|Jacobsen (left) with client (right)|
Well, it turns out I lost that design competition I was so bent on winning last week. The winning team had a full working prototype, two in fact, and their product was super-sustainable. They may as well have renamed it 'sustainable product' because that's all it was about. So I lost out to a sustainable product. SO my product wasn't as sustainable as theirs. Yes, I'm not going to say I wasn't annoyed, for I was. But what can I do about it? Nothing. Just sit there, smile, say well done, and suppose that if the entire competition is focused on finding the most sustainable product, it wasn't really designed for me. What with my utter hatred of all things sustainable and that.
Even still, I'd hoped that good design would shine out over products that are good just because they're a neat idea. I guess not.
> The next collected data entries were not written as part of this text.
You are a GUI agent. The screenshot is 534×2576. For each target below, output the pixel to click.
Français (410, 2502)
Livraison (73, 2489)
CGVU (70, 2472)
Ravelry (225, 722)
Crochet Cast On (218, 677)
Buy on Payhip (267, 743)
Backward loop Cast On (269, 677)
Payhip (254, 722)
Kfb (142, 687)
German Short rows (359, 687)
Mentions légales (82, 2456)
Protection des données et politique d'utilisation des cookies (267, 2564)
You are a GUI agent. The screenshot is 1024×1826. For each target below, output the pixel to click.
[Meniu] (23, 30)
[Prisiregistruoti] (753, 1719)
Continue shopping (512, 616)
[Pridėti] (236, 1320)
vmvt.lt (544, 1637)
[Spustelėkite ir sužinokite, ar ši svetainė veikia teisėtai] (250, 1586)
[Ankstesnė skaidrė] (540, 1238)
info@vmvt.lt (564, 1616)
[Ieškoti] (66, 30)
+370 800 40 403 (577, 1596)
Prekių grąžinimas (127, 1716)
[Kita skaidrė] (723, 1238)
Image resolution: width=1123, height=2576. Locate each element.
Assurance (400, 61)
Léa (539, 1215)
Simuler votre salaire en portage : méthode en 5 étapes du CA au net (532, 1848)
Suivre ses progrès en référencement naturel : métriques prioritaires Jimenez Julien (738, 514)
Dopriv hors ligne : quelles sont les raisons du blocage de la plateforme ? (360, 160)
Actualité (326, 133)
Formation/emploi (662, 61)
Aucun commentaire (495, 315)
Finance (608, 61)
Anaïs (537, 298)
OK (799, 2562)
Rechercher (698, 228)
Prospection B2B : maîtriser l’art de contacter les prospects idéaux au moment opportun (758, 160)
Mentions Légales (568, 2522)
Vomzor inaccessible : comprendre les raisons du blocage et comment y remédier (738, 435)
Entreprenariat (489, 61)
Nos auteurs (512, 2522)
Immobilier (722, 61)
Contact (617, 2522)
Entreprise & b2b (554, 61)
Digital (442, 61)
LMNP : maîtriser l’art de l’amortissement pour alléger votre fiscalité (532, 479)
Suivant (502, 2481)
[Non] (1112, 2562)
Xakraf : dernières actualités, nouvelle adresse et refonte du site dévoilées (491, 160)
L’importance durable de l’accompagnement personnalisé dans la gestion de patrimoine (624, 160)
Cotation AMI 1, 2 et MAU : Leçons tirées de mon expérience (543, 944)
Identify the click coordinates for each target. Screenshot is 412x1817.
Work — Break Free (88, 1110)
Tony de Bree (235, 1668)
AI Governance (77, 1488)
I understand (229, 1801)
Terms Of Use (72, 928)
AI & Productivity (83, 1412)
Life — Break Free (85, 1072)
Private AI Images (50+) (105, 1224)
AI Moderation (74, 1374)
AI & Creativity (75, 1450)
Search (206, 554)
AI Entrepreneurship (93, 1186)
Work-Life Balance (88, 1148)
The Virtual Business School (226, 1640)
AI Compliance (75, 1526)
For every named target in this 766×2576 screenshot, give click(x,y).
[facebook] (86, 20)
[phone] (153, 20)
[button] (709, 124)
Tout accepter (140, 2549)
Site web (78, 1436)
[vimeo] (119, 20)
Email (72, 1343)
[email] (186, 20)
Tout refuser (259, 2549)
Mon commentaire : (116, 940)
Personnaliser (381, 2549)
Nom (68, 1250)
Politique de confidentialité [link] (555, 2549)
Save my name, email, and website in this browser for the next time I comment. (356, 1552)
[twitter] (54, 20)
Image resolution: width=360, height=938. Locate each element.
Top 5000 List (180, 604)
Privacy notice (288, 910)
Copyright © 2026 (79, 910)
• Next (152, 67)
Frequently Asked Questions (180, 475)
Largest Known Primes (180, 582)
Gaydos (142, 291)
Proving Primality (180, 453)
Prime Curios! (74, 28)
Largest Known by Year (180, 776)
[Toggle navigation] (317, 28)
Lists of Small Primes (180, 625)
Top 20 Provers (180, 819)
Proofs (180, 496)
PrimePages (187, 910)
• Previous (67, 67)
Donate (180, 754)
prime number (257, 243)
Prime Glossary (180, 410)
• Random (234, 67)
It seems that not even my mentioning of Jacobsen and his elegant work with Danmarks Nationalbank won them over. Not even showing them I know my design history. Showing them I know where design's coming from, and by heck do I respect it. In fact, I much prefer some of the 40s and 50s modernist designs than some of the gimmicky crap that eco-designers turn out today. The world's bent on being eco-friendly, and it's killing design. Every now and then, there's a good 21st century design I see and I like. For example, Maarten van Severen's furniture never ceases to impress me with its simplicity and flat texture. But sometimes I wish we had the Eameses back. Or Jacobsen somehow overcame his no doubt charcoaled lungs and excessive eating and didn't die in 1972. Or if Gerrit Rietveld just happened to design another few chairs like the Red and Blue chair. But sadly they didn't. So perhaps we should keep looking forwards and hope that some more great designers come our way.